(Dataset excerpt)
════════

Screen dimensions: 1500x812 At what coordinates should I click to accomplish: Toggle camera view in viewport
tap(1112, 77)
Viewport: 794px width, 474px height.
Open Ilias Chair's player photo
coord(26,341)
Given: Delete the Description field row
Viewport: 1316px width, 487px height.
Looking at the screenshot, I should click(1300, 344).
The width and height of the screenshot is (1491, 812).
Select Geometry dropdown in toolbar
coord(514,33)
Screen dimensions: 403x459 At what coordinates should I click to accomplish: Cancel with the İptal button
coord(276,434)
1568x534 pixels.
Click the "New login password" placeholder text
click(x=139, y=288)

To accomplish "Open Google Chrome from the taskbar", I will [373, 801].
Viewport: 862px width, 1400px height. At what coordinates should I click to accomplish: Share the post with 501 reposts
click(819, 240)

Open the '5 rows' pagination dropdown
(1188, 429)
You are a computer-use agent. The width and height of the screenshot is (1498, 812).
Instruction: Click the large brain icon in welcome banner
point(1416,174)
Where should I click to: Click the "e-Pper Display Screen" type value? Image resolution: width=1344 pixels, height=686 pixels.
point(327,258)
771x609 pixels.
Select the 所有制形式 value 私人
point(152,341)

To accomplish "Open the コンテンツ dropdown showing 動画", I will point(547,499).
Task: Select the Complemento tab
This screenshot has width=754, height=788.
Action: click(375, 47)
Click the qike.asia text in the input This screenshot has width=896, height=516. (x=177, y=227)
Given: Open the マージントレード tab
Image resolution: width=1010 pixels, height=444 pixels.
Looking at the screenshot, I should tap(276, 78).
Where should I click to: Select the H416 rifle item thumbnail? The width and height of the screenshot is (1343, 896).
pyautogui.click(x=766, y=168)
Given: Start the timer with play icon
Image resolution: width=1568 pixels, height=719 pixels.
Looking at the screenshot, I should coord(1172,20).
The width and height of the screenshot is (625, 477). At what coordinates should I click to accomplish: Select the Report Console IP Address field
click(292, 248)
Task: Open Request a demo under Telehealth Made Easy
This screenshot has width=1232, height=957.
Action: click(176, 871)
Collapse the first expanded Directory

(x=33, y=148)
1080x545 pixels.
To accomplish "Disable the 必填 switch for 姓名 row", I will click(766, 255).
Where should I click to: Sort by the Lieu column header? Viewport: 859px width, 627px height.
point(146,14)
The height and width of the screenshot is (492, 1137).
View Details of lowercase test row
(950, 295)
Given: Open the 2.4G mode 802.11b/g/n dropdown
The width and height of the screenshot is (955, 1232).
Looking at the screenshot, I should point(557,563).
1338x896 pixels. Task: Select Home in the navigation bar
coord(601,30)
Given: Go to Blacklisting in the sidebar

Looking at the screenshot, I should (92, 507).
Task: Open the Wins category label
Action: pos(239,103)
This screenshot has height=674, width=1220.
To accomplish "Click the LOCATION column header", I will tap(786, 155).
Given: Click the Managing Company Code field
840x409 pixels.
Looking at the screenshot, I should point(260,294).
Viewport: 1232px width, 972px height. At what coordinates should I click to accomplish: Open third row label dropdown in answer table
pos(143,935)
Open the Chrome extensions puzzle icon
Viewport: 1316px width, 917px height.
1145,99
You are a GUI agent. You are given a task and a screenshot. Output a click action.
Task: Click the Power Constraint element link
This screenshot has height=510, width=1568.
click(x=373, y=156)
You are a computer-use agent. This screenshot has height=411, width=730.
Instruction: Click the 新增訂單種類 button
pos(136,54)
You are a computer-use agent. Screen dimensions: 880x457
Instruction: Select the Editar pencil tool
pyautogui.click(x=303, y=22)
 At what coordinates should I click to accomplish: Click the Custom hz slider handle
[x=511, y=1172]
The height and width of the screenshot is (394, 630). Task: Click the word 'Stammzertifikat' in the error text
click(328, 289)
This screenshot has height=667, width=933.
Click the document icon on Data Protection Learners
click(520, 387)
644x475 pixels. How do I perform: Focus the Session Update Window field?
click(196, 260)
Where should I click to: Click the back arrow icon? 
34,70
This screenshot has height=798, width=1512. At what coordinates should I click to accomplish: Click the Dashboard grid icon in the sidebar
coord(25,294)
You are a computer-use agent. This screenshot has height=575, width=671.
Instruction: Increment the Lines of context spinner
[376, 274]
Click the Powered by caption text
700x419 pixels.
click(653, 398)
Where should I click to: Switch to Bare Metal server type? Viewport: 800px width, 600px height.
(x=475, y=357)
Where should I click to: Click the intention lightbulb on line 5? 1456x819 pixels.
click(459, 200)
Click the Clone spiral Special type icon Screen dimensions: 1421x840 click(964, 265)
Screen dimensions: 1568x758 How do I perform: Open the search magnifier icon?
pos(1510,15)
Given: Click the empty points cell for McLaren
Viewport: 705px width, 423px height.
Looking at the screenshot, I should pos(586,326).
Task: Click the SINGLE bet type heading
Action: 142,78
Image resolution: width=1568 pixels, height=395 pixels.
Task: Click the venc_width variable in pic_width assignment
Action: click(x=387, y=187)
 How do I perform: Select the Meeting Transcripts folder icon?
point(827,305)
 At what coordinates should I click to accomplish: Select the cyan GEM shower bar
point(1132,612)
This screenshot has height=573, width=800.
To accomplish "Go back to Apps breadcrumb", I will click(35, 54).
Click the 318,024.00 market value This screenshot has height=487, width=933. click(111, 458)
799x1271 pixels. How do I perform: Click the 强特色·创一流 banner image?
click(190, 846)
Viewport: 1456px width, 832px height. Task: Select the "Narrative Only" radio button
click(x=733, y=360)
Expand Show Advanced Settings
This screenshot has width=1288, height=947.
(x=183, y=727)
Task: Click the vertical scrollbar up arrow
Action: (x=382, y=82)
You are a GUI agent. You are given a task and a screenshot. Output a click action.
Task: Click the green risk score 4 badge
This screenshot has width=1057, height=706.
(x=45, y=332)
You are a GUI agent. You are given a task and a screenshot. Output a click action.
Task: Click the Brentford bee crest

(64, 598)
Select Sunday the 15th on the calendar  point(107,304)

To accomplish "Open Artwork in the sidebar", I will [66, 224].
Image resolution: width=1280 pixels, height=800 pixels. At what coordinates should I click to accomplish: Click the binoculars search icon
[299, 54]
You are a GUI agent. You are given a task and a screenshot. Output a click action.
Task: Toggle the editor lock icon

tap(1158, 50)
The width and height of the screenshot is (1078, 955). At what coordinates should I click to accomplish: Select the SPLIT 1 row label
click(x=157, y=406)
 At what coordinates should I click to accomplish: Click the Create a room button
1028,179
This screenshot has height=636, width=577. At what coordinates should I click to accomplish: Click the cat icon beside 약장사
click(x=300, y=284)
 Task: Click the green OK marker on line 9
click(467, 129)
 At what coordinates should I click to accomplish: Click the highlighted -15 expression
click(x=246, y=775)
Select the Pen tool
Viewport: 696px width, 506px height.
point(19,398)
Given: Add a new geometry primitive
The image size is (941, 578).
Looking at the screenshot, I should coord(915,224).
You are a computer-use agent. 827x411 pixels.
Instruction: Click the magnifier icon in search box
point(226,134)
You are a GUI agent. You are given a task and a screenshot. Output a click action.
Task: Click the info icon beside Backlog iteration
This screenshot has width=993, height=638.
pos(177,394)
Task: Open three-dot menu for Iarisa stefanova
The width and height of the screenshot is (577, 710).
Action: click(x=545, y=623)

════════

**GIVEN EXERCISE**.
Can you give the material again with every "Screen dimensions" renamed to "Display size" and nothing else changed?

**FINISHED EXERCISE**.
Display size: 1500x812 At what coordinates should I click to accomplish: Toggle camera view in viewport
tap(1112, 77)
Viewport: 794px width, 474px height.
Open Ilias Chair's player photo
coord(26,341)
Given: Delete the Description field row
Viewport: 1316px width, 487px height.
Looking at the screenshot, I should click(1300, 344).
The width and height of the screenshot is (1491, 812).
Select Geometry dropdown in toolbar
coord(514,33)
Display size: 403x459 At what coordinates should I click to accomplish: Cancel with the İptal button
coord(276,434)
1568x534 pixels.
Click the "New login password" placeholder text
click(x=139, y=288)

To accomplish "Open Google Chrome from the taskbar", I will [373, 801].
Viewport: 862px width, 1400px height. At what coordinates should I click to accomplish: Share the post with 501 reposts
click(819, 240)

Open the '5 rows' pagination dropdown
(1188, 429)
You are a computer-use agent. The width and height of the screenshot is (1498, 812).
Instruction: Click the large brain icon in welcome banner
point(1416,174)
Where should I click to: Click the "e-Pper Display Screen" type value? Image resolution: width=1344 pixels, height=686 pixels.
point(327,258)
771x609 pixels.
Select the 所有制形式 value 私人
point(152,341)

To accomplish "Open the コンテンツ dropdown showing 動画", I will point(547,499).
Task: Select the Complemento tab
This screenshot has width=754, height=788.
Action: click(375, 47)
Click the qike.asia text in the input This screenshot has width=896, height=516. (x=177, y=227)
Given: Open the マージントレード tab
Image resolution: width=1010 pixels, height=444 pixels.
Looking at the screenshot, I should tap(276, 78).
Where should I click to: Select the H416 rifle item thumbnail? The width and height of the screenshot is (1343, 896).
pyautogui.click(x=766, y=168)
Given: Start the timer with play icon
Image resolution: width=1568 pixels, height=719 pixels.
Looking at the screenshot, I should coord(1172,20).
The width and height of the screenshot is (625, 477). At what coordinates should I click to accomplish: Select the Report Console IP Address field
click(292, 248)
Task: Open Request a demo under Telehealth Made Easy
This screenshot has width=1232, height=957.
Action: click(176, 871)
Collapse the first expanded Directory

(x=33, y=148)
1080x545 pixels.
To accomplish "Disable the 必填 switch for 姓名 row", I will click(766, 255).
Where should I click to: Sort by the Lieu column header? Viewport: 859px width, 627px height.
point(146,14)
The height and width of the screenshot is (492, 1137).
View Details of lowercase test row
(950, 295)
Given: Open the 2.4G mode 802.11b/g/n dropdown
The width and height of the screenshot is (955, 1232).
Looking at the screenshot, I should point(557,563).
1338x896 pixels. Task: Select Home in the navigation bar
coord(601,30)
Given: Go to Blacklisting in the sidebar

Looking at the screenshot, I should (92, 507).
Task: Open the Wins category label
Action: pos(239,103)
This screenshot has height=674, width=1220.
To accomplish "Click the LOCATION column header", I will tap(786, 155).
Given: Click the Managing Company Code field
840x409 pixels.
Looking at the screenshot, I should point(260,294).
Viewport: 1232px width, 972px height. At what coordinates should I click to accomplish: Open third row label dropdown in answer table
pos(143,935)
Open the Chrome extensions puzzle icon
Viewport: 1316px width, 917px height.
1145,99
You are a GUI agent. You are given a task and a screenshot. Output a click action.
Task: Click the Power Constraint element link
This screenshot has height=510, width=1568.
click(x=373, y=156)
You are a computer-use agent. This screenshot has height=411, width=730.
Instruction: Click the 新增訂單種類 button
pos(136,54)
You are a computer-use agent. Display size: 880x457
Instruction: Select the Editar pencil tool
pyautogui.click(x=303, y=22)
 At what coordinates should I click to accomplish: Click the Custom hz slider handle
[x=511, y=1172]
The height and width of the screenshot is (394, 630). Task: Click the word 'Stammzertifikat' in the error text
click(328, 289)
This screenshot has height=667, width=933.
Click the document icon on Data Protection Learners
click(520, 387)
644x475 pixels. How do I perform: Focus the Session Update Window field?
click(196, 260)
Where should I click to: Click the back arrow icon? 
34,70
This screenshot has height=798, width=1512. At what coordinates should I click to accomplish: Click the Dashboard grid icon in the sidebar
coord(25,294)
You are a computer-use agent. This screenshot has height=575, width=671.
Instruction: Increment the Lines of context spinner
[376, 274]
Click the Powered by caption text
700x419 pixels.
click(653, 398)
Where should I click to: Switch to Bare Metal server type? Viewport: 800px width, 600px height.
(x=475, y=357)
Where should I click to: Click the intention lightbulb on line 5? 1456x819 pixels.
click(459, 200)
Click the Clone spiral Special type icon Display size: 1421x840 click(964, 265)
Display size: 1568x758 How do I perform: Open the search magnifier icon?
pos(1510,15)
Given: Click the empty points cell for McLaren
Viewport: 705px width, 423px height.
Looking at the screenshot, I should pos(586,326).
Task: Click the SINGLE bet type heading
Action: 142,78
Image resolution: width=1568 pixels, height=395 pixels.
Task: Click the venc_width variable in pic_width assignment
Action: click(x=387, y=187)
 How do I perform: Select the Meeting Transcripts folder icon?
point(827,305)
 At what coordinates should I click to accomplish: Select the cyan GEM shower bar
point(1132,612)
This screenshot has height=573, width=800.
To accomplish "Go back to Apps breadcrumb", I will click(35, 54).
Click the 318,024.00 market value This screenshot has height=487, width=933. click(111, 458)
799x1271 pixels. How do I perform: Click the 强特色·创一流 banner image?
click(190, 846)
Viewport: 1456px width, 832px height. Task: Select the "Narrative Only" radio button
click(x=733, y=360)
Expand Show Advanced Settings
This screenshot has width=1288, height=947.
(x=183, y=727)
Task: Click the vertical scrollbar up arrow
Action: (x=382, y=82)
You are a GUI agent. You are given a task and a screenshot. Output a click action.
Task: Click the green risk score 4 badge
This screenshot has width=1057, height=706.
(x=45, y=332)
You are a GUI agent. You are given a task and a screenshot. Output a click action.
Task: Click the Brentford bee crest

(64, 598)
Select Sunday the 15th on the calendar  point(107,304)

To accomplish "Open Artwork in the sidebar", I will [66, 224].
Image resolution: width=1280 pixels, height=800 pixels. At what coordinates should I click to accomplish: Click the binoculars search icon
[299, 54]
You are a GUI agent. You are given a task and a screenshot. Output a click action.
Task: Toggle the editor lock icon

tap(1158, 50)
The width and height of the screenshot is (1078, 955). At what coordinates should I click to accomplish: Select the SPLIT 1 row label
click(x=157, y=406)
 At what coordinates should I click to accomplish: Click the Create a room button
1028,179
This screenshot has height=636, width=577. At what coordinates should I click to accomplish: Click the cat icon beside 약장사
click(x=300, y=284)
 Task: Click the green OK marker on line 9
click(467, 129)
 At what coordinates should I click to accomplish: Click the highlighted -15 expression
click(x=246, y=775)
Select the Pen tool
Viewport: 696px width, 506px height.
point(19,398)
Given: Add a new geometry primitive
The image size is (941, 578).
Looking at the screenshot, I should coord(915,224).
You are a computer-use agent. 827x411 pixels.
Instruction: Click the magnifier icon in search box
point(226,134)
You are a GUI agent. You are given a task and a screenshot. Output a click action.
Task: Click the info icon beside Backlog iteration
This screenshot has width=993, height=638.
pos(177,394)
Task: Open three-dot menu for Iarisa stefanova
The width and height of the screenshot is (577, 710).
Action: click(x=545, y=623)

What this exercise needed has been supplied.